Нет. Мы помним: «И пророки пусть говорят два или три, а прочие пусть рассуждают». (1 Кор. 14, 29). И еще: «Всё испытывайте, хорошего держитесь». (1 Фес. 5, 21). Православному народу принадлежит полное право рассуждения и испытания того, что делается в Церкви. Это правильно и сама история подтверждает: «Нередко, когда в заблуждение впадали патриархи и иерархи, на защиту Церкви от всевозможных ересей становились как раз простые пресвитеры и иноки, а верующий народ испокон веков, вообще, признаётся стражем Православия». [21—3, с. 26].

«Послушание выше поста, молитвы и… спасения души», – пошутил как-то брат Вонифатий. Он обладал особым юмором. Печальным. Я никогда не видел его смеющимся… Ещё как-то он рассказал монашеский анекдот, столь актуальный для спешно строящихся обителей: «Послушник спрашивает старца: – Какие бывают степени духовного возрастания? – Их две. Первая группа инвалидности и вторая группа инвалидности». Да, приходилось мне слышать такое: пусть мы сейчас мало молимся, зато, когда построим монастырь, на смену нам придут молитвенники… Короче говоря, материальный базис православия создадим сегодня, а «надстройка» появится в светлом завтра. Наступит ли оно, это завтра? Или недостроенные обители снова подвергнутся разрушению? Не получится ли так, что в отсутствии умного делания, вся эта стройка окажется деланием глупым?!

Как не вспомнить житие преподобного Афанасия Афонского! Он с братией начал возводить церковь, но каждую ночь бесы разрушали стены. И только когда в построенном за день храме уже к вечеру была отслужена литургия, демонический мир отступил. Крохотный храм этот и доселе стоит на месте бывшего языческого капища. Надо спешить молиться! И тогда всё приложится.

В общем, чего там говорить: инок Вонифатий не раз напоминал мне в письмах слова свт.

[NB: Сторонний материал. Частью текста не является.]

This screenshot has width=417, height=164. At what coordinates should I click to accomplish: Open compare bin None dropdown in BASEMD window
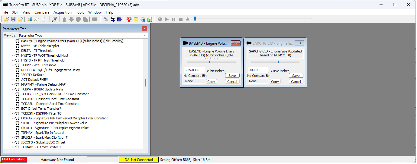point(194,81)
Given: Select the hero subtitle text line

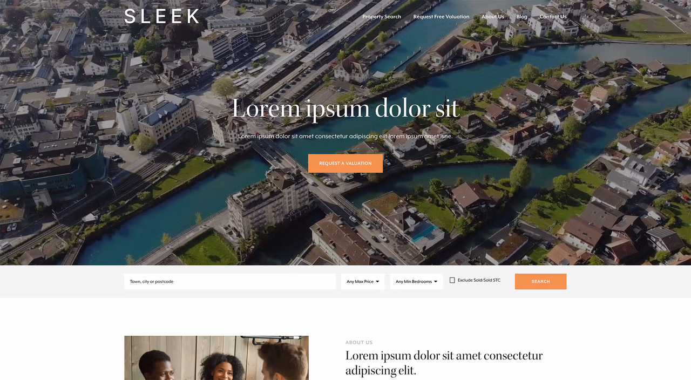Looking at the screenshot, I should tap(346, 137).
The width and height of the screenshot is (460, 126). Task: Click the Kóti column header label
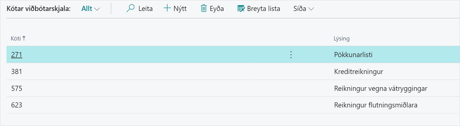click(x=16, y=39)
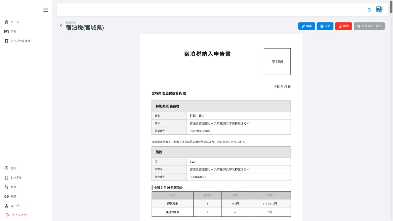
Task: Click the 受付印 stamp box
Action: pyautogui.click(x=277, y=62)
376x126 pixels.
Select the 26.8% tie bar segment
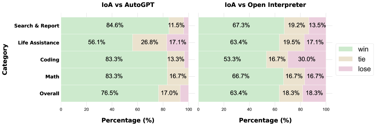[150, 42]
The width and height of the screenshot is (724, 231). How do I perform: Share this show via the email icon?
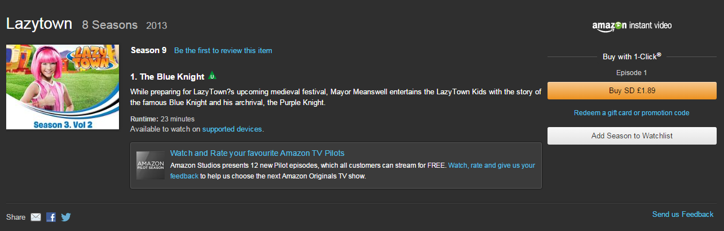[36, 217]
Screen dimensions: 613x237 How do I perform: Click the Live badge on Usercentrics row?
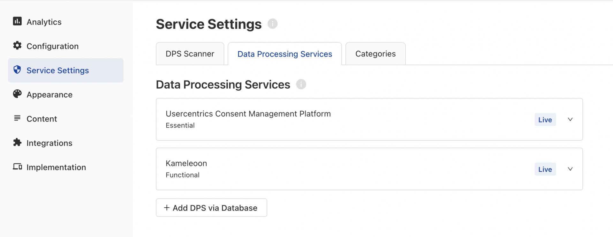(545, 120)
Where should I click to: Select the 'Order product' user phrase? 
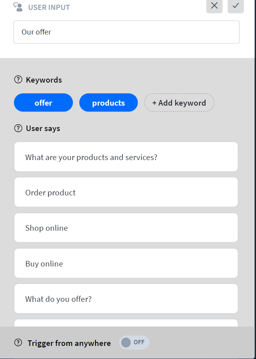coord(126,192)
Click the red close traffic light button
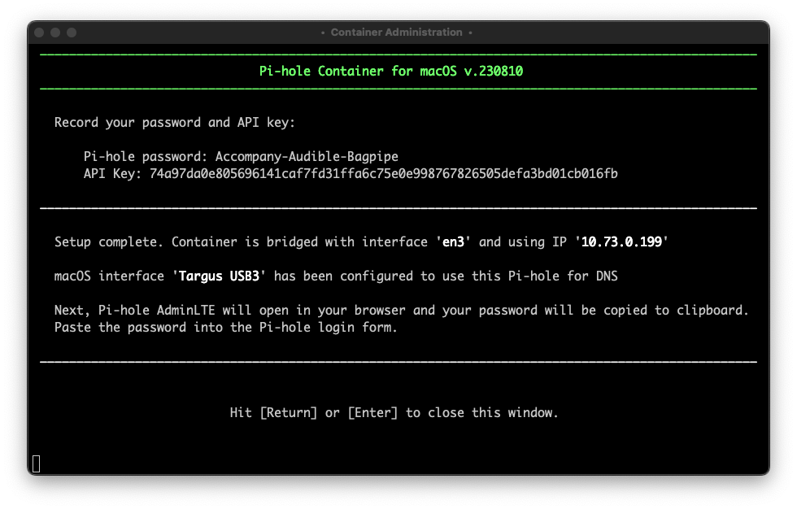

Тихона Задонского о том, что уже почти не осталось благочестия, а кругом одно лицемерство.

…Знал я, что, несмотря на полтора десятка лет на Афоне, отцу Вонифатию не разрешают получить греческий паспорт, а, значит, в любой прекрасный день могут сказать: отправляйся, откуда приехал. И вот «прекрасный день» настал!

Помню я, как на Афон приезжал из Донецка схиархимандрит Зосима, духовник отца Вонифатия и одновременно духовник главного в то время благодетеля Пантелеимоновой обители господина Нусенкиса. Тогда, при наличии такого духовного брата, инок не имел особых проблем! А потом схиархимандрит преставился, у Нусенкиса возникли финансовые трудности, и как-то всё резко изменилось. А теперь – эксо! По-гречески – убирайся.

Но ведь старец Зосима благословлял свое чадо умереть на Афоне. Отец Вонифатий даже собирал вещи, необходимые для выживания в одиночестве, в горах. Чтобы любой ценой, независимо от обстоятельств, выполнить благословение. Остаться на Святой Горе. Он писал мне в 2000 году: «Брат Георгий, я счел нужным на всякий случай приобрести некоторые вещи и инструменты. Понадобится всё это или нет – не могу знать. Но настроен я по-серьезному. У меня такое благословение – с Афона не уходить».

Теперь, по понятным причинам, я могу сказать то, чего не говорил прежде. Отец Вонифатий, который просил, чтобы я называл его братом, пытался по-серьезному подвизаться. Творить Иисусову молитву. Недоумевал, что в монашеской – святогорской! – действительности даже разговор на тему умного делания вызывает зачастую неодобрительное недоумение.

Как-то он написал мне о трудности быть белой вороной. Белая ворона среди черноризцев!

Прямым текстом…

Физическая тьма – благо для молитвы. Взгляд не цепляется за окружающие детали, внимание не рассеивается. Свеча озаряет только священный текст, ум сосредоточен и обращен к Богу. Но в сердце молитвенника – зажигается иногда сверхприродный Свет. Христианин вообще причастен Свету. Иисусу Христу, Который есть Солнце Правды.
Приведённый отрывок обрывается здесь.